Edgar Degas. Melancholy. The Philips Collection, Washington, DC
Father, if you are willing, take this cup from me; yet not my will, but yours be done. 1
True prayer is not so much about asking for things and desiring an outcome as it is about moving into an intimate friendship with God. If we will align our will with God’s and persevere under the cross we carry, learning to pray totally free of self, in deep intimacy with God, accepting whatever and however He comes to us,—for He is always coming to us—steadfastly refusing the complaints and doubts that so easily consume us, we will finally find joy and the peace that passes understanding. “Let us fix our eyes on Jesus, the pioneer and perfecter of our faith, who for the joy set before him endured the cross, scorning its shame…”2
That night, Jesus, having been faithful to everything his Father asked of him, went to his special garden where he always went to pray. Wracked with fear to the point of sweating blood, he begged God in agony to take away the cup of horror he knew was coming, yet immediately followed with, “Not my will, but Yours.“
His Father, in anguish, answered the cries of His beloved Son with an earth-shaking, history-splitting NO. What came instead was inconceivable humiliation and torture, abandonment by his closest friends, and senseless killing by a blood-thirsty mob driven by self-righteousness.
Jesus prayed in agony from the cross. His mother prayed in agony from the foot of the cross. The only three disciples brave enough to stay, John and the three Marys, prayed in agony for their friend. Peter and the others prayed in agony from the shadows.

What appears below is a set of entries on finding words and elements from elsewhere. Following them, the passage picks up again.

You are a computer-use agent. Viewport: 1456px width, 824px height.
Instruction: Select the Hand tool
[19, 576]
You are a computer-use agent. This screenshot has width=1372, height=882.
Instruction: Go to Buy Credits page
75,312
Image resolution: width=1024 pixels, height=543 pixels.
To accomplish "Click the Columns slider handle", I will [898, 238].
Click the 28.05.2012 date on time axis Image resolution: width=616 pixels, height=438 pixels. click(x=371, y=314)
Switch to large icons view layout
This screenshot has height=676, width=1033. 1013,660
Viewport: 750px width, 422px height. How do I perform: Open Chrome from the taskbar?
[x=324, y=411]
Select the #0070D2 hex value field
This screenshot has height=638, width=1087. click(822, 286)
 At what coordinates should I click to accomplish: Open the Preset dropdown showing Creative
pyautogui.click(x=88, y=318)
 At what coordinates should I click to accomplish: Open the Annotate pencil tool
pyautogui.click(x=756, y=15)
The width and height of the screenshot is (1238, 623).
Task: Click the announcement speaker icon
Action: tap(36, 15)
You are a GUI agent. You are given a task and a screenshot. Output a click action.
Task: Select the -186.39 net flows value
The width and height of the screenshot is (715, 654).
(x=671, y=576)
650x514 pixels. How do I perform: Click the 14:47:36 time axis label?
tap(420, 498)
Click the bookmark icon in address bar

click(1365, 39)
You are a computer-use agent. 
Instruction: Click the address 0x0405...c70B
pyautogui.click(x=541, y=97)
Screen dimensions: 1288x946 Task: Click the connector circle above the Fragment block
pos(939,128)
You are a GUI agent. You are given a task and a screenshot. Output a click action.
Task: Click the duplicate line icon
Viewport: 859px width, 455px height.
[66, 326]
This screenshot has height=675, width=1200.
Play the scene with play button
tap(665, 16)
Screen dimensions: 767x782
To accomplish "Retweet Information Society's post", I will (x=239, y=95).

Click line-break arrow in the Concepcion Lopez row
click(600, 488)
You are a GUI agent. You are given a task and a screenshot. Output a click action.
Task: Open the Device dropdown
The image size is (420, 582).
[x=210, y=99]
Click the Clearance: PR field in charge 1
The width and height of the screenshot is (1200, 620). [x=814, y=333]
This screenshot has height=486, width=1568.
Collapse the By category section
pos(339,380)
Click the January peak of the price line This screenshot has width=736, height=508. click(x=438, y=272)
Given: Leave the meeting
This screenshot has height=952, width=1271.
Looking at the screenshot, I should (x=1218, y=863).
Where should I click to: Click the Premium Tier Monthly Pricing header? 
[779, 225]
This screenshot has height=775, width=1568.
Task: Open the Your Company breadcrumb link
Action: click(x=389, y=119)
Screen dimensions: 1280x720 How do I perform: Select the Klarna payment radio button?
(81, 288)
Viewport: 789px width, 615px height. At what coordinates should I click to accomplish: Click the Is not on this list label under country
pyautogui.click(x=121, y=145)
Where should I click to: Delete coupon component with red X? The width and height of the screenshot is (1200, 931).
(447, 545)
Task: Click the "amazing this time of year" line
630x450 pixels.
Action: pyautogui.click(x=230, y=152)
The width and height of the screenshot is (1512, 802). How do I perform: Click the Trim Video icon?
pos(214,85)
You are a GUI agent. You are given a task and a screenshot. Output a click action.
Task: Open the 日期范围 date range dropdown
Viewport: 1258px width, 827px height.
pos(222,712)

Three days later, the why of it all emerged. Everything of love emerges. It is impossible to see the stars emerge in the heavens or the flowers bloom, or our hearts change. We look again, and now we see. Jesus emerged from the grave, redefined history, and gladdened the generations. The centuries have understood.
An afterword from Betty:
Beyond the mist of egoic purpose lies an alternative purpose, a divine purpose, God’s purpose for our lives. We are tasked by some mysterious draw to elevate our lives through conscious endeavor into the high places of Spirit. We are asked to perfect, within the very core of our being, a supernal consciousness that transcends, then transforms the atmosphere through which we see and take breath. It is a consciousness that affects to the highest degree the quality of each moment. We are awakened to grasp the elusiveness of holy atmosphere and to thread it through with divine purpose, to paint for others streamers of Living Light and shimmering glimpses of Transparent Love. Beyond the mist, we come to understand it is in dying that we awaken to our divine purpose.